Pour rendre les montants comparables, la base de calcul est fixée à 120 m², en zone H1c : après un bouquet complet, la consommation recule d'environ 16 500 kWh par an, soit près de 1 770 € au tarif de référence. Côté financement, l'assiette est plafonnée à 40 000 € HT dès trois classes gagnées, l'aide ANAH s'échelonne de 4 000 € à 32 000 € selon le revenu fiscal de référence, et l'accompagnement obligatoire est pris en charge jusqu'à 2 000 €.
La part de logements occupés par leur propriétaire indique en creux le volume du parc locatif privé concerné, et les données de Trépot le montrent nettement. On relève 99 % de maisons individuelles, 565 habitants, 2.69 personne(s) par logement, en zone climatique H1c. Ces valeurs ne décident d'aucun projet à elles seules, mais elles fixent l'ordre de grandeur dans lequel un chiffrage à Trépot est crédible.
Un même ouvrage ne se pose pas au même coût selon la densité : à Trépot compte 565 habitants et 210 logements principaux. Pour la remise à niveau d'un logement mis en location, prévoyez au devis l'autorisation de voirie, l'emprise de stationnement et le stockage des matériaux.

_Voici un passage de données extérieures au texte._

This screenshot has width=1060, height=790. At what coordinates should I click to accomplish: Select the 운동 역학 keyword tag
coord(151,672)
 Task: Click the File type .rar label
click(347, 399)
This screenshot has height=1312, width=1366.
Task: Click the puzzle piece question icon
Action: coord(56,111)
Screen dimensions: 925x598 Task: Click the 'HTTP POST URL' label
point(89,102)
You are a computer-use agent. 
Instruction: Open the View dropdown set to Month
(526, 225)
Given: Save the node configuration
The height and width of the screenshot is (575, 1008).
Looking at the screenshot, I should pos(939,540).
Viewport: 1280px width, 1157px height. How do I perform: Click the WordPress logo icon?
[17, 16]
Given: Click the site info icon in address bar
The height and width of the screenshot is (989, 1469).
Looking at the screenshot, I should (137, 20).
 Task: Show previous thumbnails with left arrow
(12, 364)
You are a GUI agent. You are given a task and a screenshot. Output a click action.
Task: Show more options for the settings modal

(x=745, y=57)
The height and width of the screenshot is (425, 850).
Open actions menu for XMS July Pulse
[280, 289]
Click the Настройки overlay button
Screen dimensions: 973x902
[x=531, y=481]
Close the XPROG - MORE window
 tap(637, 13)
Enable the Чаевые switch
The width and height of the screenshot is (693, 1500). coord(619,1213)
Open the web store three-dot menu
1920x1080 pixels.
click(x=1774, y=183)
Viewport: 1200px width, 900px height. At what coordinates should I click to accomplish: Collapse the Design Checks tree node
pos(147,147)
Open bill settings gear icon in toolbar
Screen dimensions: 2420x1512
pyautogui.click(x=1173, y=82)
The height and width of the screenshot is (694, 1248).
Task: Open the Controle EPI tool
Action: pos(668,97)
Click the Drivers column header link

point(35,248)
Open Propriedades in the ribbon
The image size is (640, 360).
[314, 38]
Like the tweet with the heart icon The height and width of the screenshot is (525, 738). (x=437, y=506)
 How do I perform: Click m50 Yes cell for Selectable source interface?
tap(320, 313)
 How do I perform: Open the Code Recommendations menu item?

Une seule ligne du devis engage réellement l'entreprise : celle qui porte les critères de décence et un engagement de loyer maîtrisé. Pour la remise à niveau d'un logement mis en location à Trépot, exiger sa présence écrite vaut mieux que toute garantie orale, car c'est cette valeur que l'organisme instructeur contrôle avant de solder le dossier.
Trésorerie du projet à Trépot : 6 000 € de reste à charge pour le profil le plus aidé, accompagnement pris en charge jusqu'à 2 000 €. Un éco-prêt de quinze ans ramène l'effort à 35 € par mois, à comparer aux 1 770 € d'économie annuelle auxquels le logement loué participe.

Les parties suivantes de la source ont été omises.